BRIEF DESCRIPTION OF THE DRAWINGS
[0018] The inventive concept is now described, by way of example,
with reference to the accompanying drawings, in which:
[0019] FIG. 1 is a schematic diagram illustrating communications
networks according to embodiments;
[0020] FIG. 2 illustrates beam sweep when input to beam managements
is provided at a high rate or high frequency (2a) and at a low rate
or low frequency (2b).
[0021] FIG. 3 illustrates beam sweep when input to beam managements
is provided at a rate or frequency that is adapted based on an
estimation of the distance between the UE and the transmission
point;
[0022] FIG. 4 is a flowchart of methods according to
embodiments;
[0023] FIG. 5 is a schematic diagram showing functional units of a
network node according to an embodiment;
[0024] FIG. 6 is a schematic diagram showing functional units of a
user equipment according to an embodiment;
[0025] FIG. 7 illustrates beam sweep when input to beam managements
is provided at a rate or frequency that is adapted based on an
estimation of the distance between the UE and the transmission
point and/or on an estimation of the velocity at which the UE is
moving;
[0026] FIG. 8 shows one example of a computer program product
comprising computer readable storage medium according to an
embodiment.
DETAILED DESCRIPTION
[0027] The inventive concept will now be described more fully
hereinafter with reference to the accompanying drawings, in which
certain embodiments of the inventive concept are shown. This
inventive concept may, however, be embodied in many different forms
and should not be construed as limited to the embodiments set forth
herein; rather, these embodiments are provided by way of example so
that this disclosure will be thorough and complete, and will fully
convey the scope of the inventive concept to those skilled in the
art. Like numbers refer to like elements throughout the
description. Any step or feature illustrated by dashed lines should
be regarded as optional.
[0028] FIG. 1 is a schematic diagram illustrating a communications
network 100a where embodiments presented herein can be applied. The
communications network 100a could be a third generation (3G)

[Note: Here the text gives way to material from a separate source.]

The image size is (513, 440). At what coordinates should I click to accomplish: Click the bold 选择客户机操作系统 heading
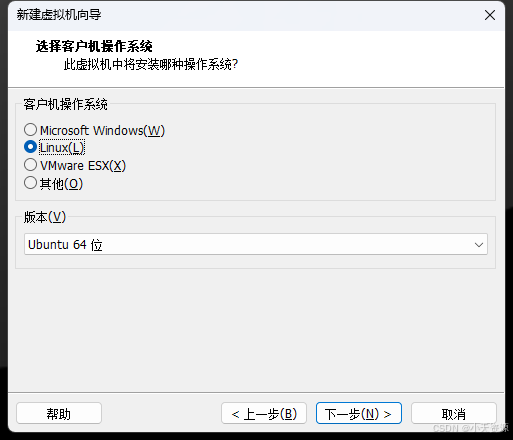94,46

telecommunications network, a fourth generation (4G)
telecommunications network, or a fifth (5G) telecommunications
network and support any 3GPP telecommunications standard.

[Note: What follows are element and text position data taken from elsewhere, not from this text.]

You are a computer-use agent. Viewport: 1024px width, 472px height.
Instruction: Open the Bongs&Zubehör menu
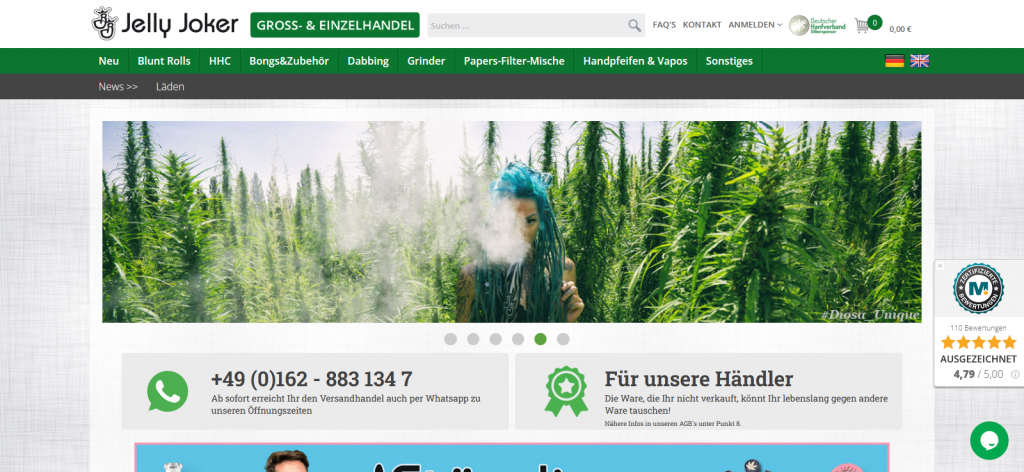[289, 61]
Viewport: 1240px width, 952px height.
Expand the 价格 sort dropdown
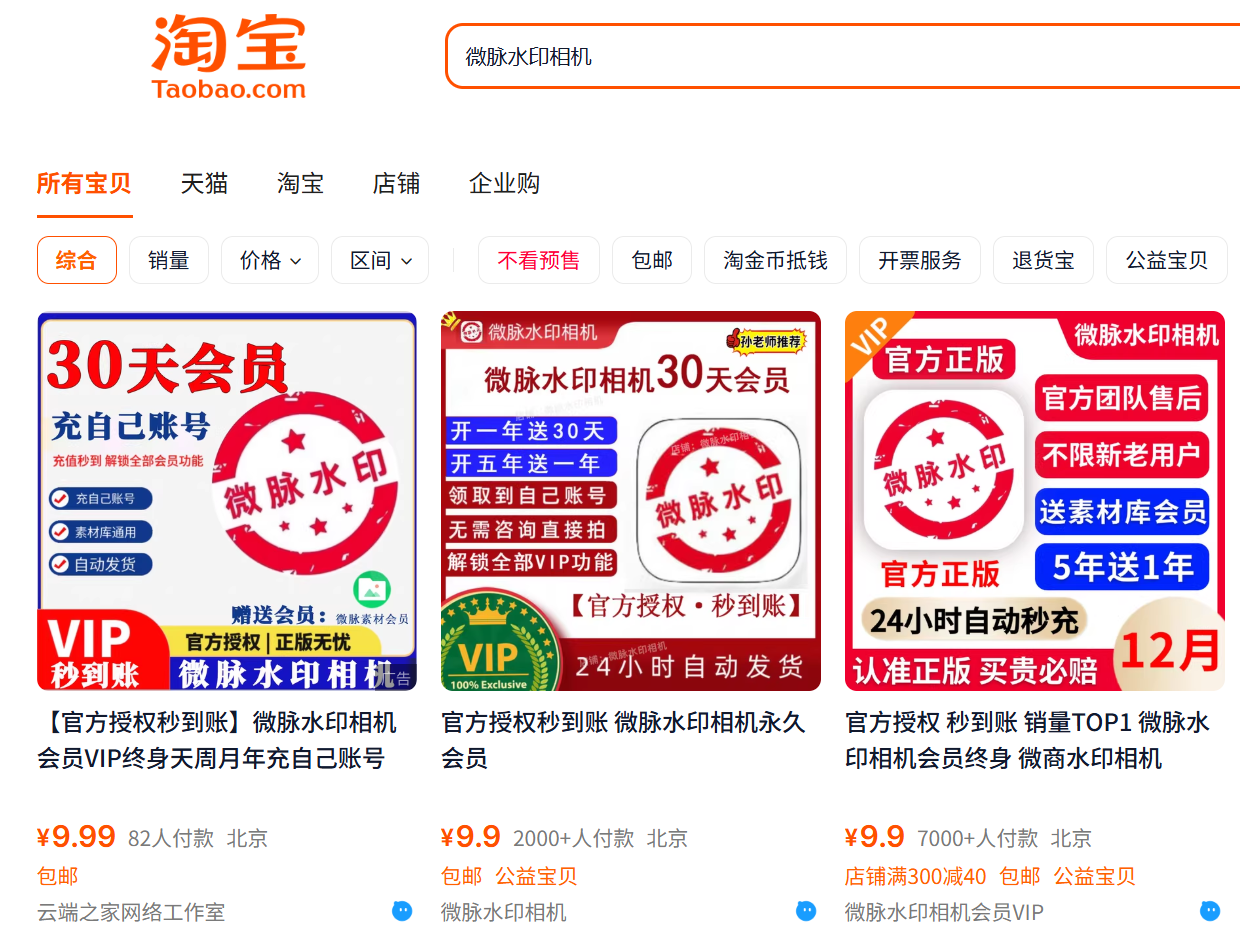click(x=270, y=260)
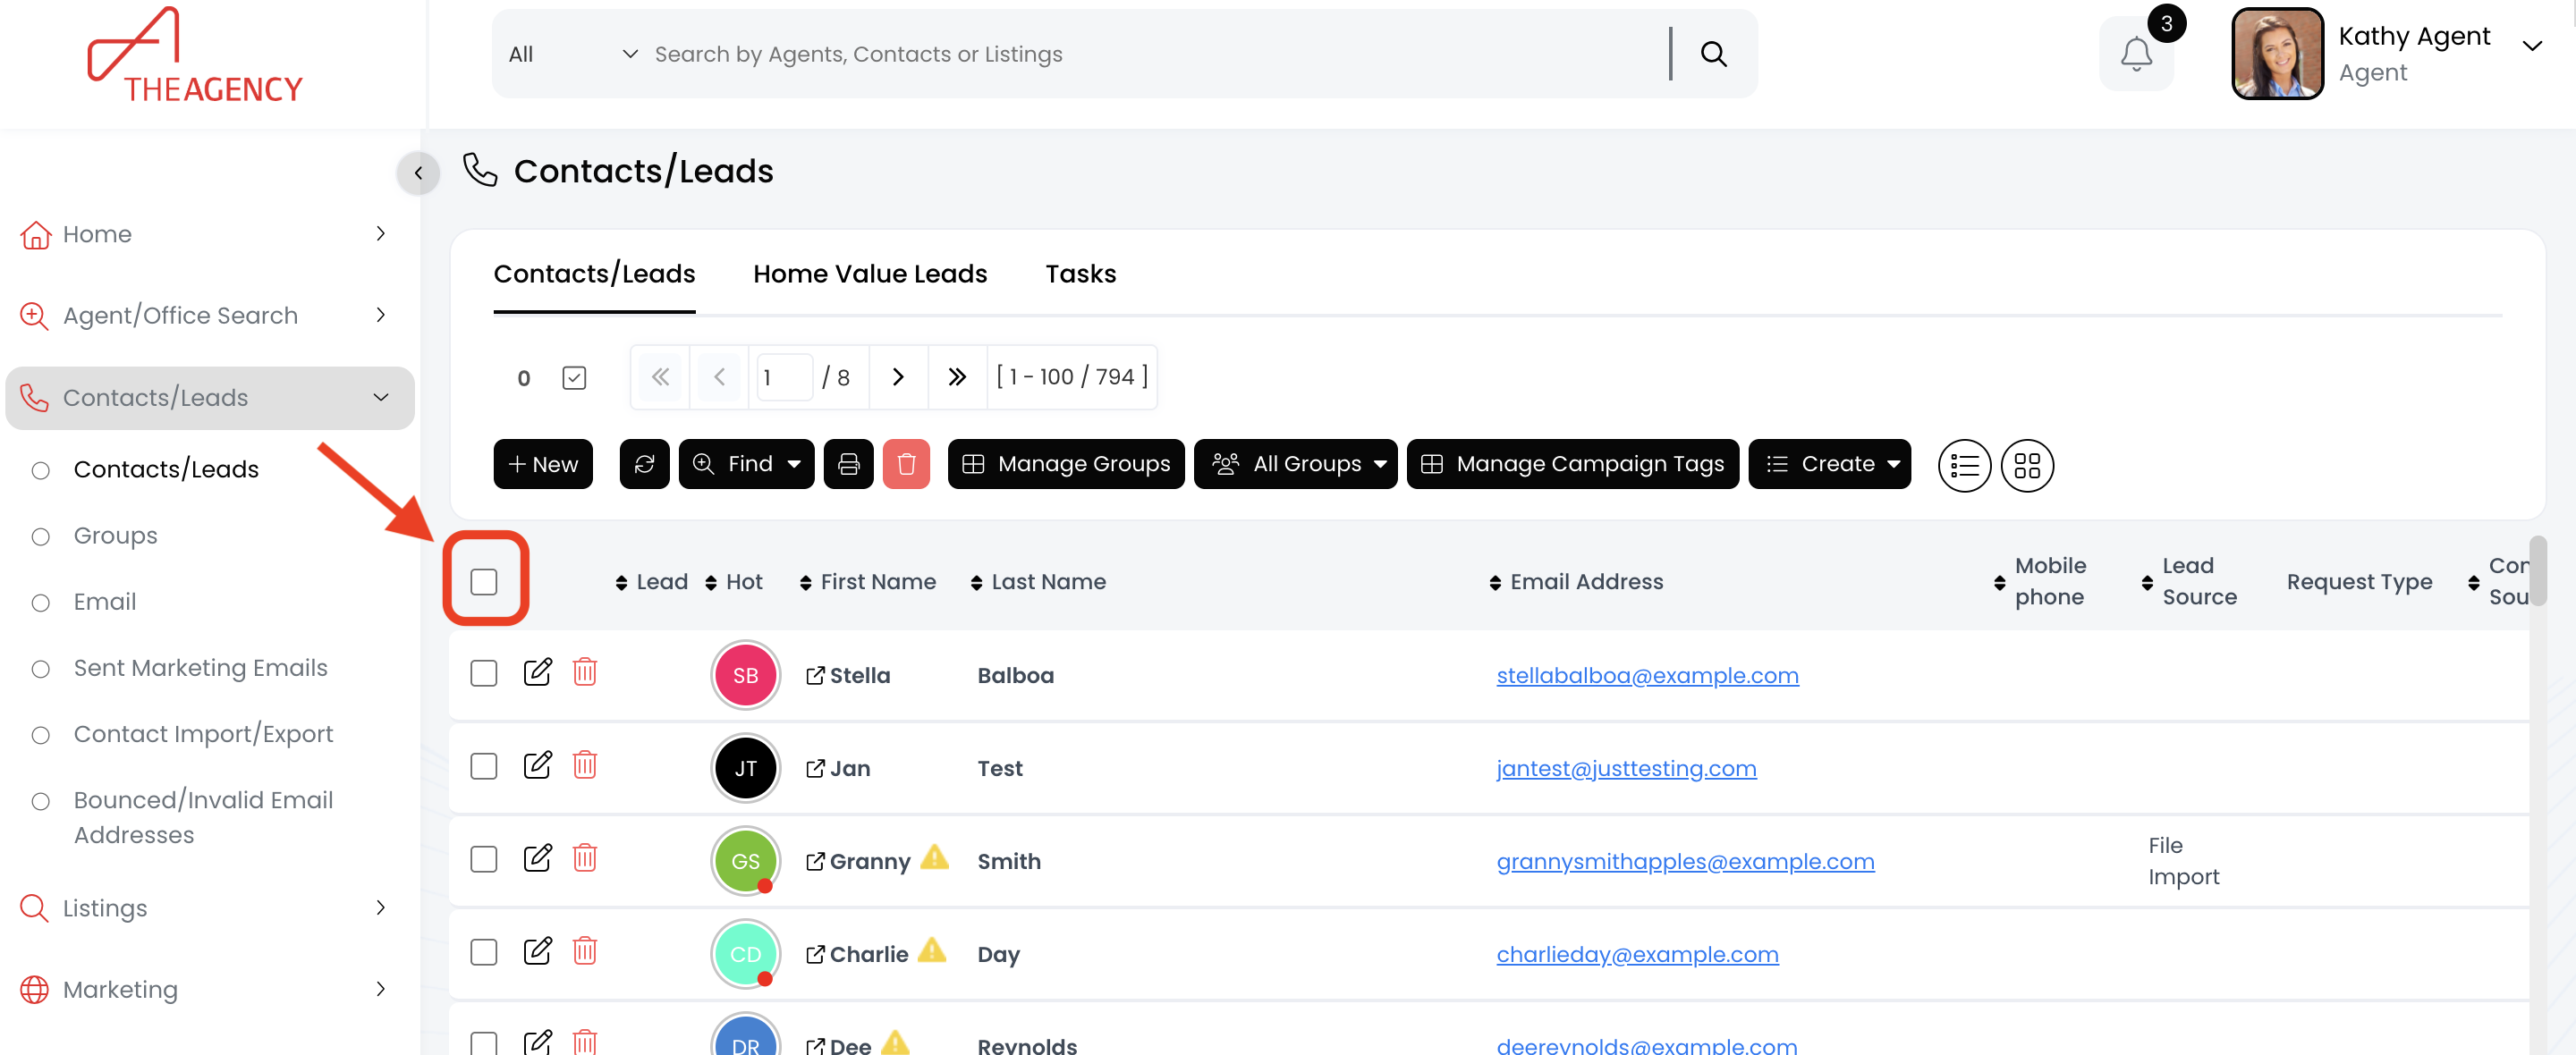Select the Granny Smith row checkbox

pos(484,859)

[0029] The communications network 100a comprises a transmission
point, TP, 140 including an antenna device 500 which may be a
Multiple-Input Multiple-Output (MIMO) antenna including two or more
antennas. The antenna device 500 is connected to a radio device
400. The communications network 100a further includes the network
node 200 may include one or more TPs. The network node is
configured to, in a radio access network 110, provide network
access to an user equipment, UE, 300. The radio access network 110
is operatively connected to a core network 120. The core network
120 is in turn operatively connected to a service network 130, such
as the Internet. The UE 300 is thereby, via network node and the
transmission point 140, enabled to access services of, and exchange
data with, the service network 130. Examples of network nodes are
radio access network nodes, radio base stations, base transceiver
stations, Node Bs, evolved Node Bs, g Node Bs, access points,
access nodes, antenna integrated radios (AIRs), and transmission
and reception points (TRPs). Examples of UEs are, terminal devices,
wireless devices, mobile stations, mobile phones, handsets,
wireless local loop phones, smartphones, laptop computers, tablet
computers, network equipped sensors, network equipped vehicles, and
so-called Internet of Things devices.
[0030] The network node 200 provides network access in the radio
access network 110 by transmitting signals to, and receiving
signals from, the UE 300 using beams. The signals could be
transmitted from, and received by, a network node 200, using a
transmission and reception points.
[0031] A UE moving from point D to point E in FIGS. 2a and 2b would
be served be three different beams, one beam in sector A, one beam
in sector B and one beam in sector C. A UE moving from point F to
point G would also be served by three different beams, one in
sector A, one in sector B and one in sector C. However, as can be
seen from FIG. 2, a UE moving from point D to point E will be
closer to the transmission point compared to a UE moving from point
F to G. A UE moving between D and E will therefore spend less time
being served by each individual beam 150 compared to a UE moving
between F and G, under the assumption the UE is moving at the same
speed between point D to point E and between point F to point
G.
[0032] Beam sweeping is performed to find a suitable beam for the
UE within the set of beams and is directed to the operation of
covering a spatial area, such as one of the sectors in FIGS. 2, 3
and 7, with beams transmitted from a transmission point 140 during
a time interval in a predefined way. When moving between the
sectors, the UE changes the serving beam. In one embodiment the UE
or the network performs beam measurement to determine which beam
that is currently the most advantageous to use. This beam
determination may be based on beam measurements. The beam
determination refers to the selection of the suitable beam or beams
either at the network node or at the UE, according to the
measurements obtained with the beam measurements. Beam measurements
during a beam sweep may refer to evaluation of the quality of the
received signal at the network node or at the UE. Different metrics
could be used such as RSRP, RSRQ and SINR or SNR for this purpose
but the embodiments herein are not limited thereto. Other relevant
metrics may include references signals such as (CSI-RS),
measurement reports such as CSI reports and/or uplink/downlink
sounding references signals (SRS), where some of the metric may be
periodic, aperiodic or event driven.
[0033] While the terminal device is moving from point D to point E
in FIG. 2 it will provide input to beam management at points or
instances 160. The input to beam management may include beam
measurements. Under the assumption that the inputs 160 to beam
management are given at the same frequency, i.e. at the same rate,
a UE when moving from D to E would then provide input to beam
management at far less occasion as compared to when moving from F
to G, if moving at the same speed between D and E and between F and
G. In FIG. 2b it can be seen that if rate with which input is given
to beam management is low then there may be occasion where no input
is given to beam management. In the embodiment of FIG. 2b no input
is provided in sectors A and B when the UE is moving between D and
E. When the UE is moving between D and E is will be closer to the
transmission point compared to moving the distance between F and G.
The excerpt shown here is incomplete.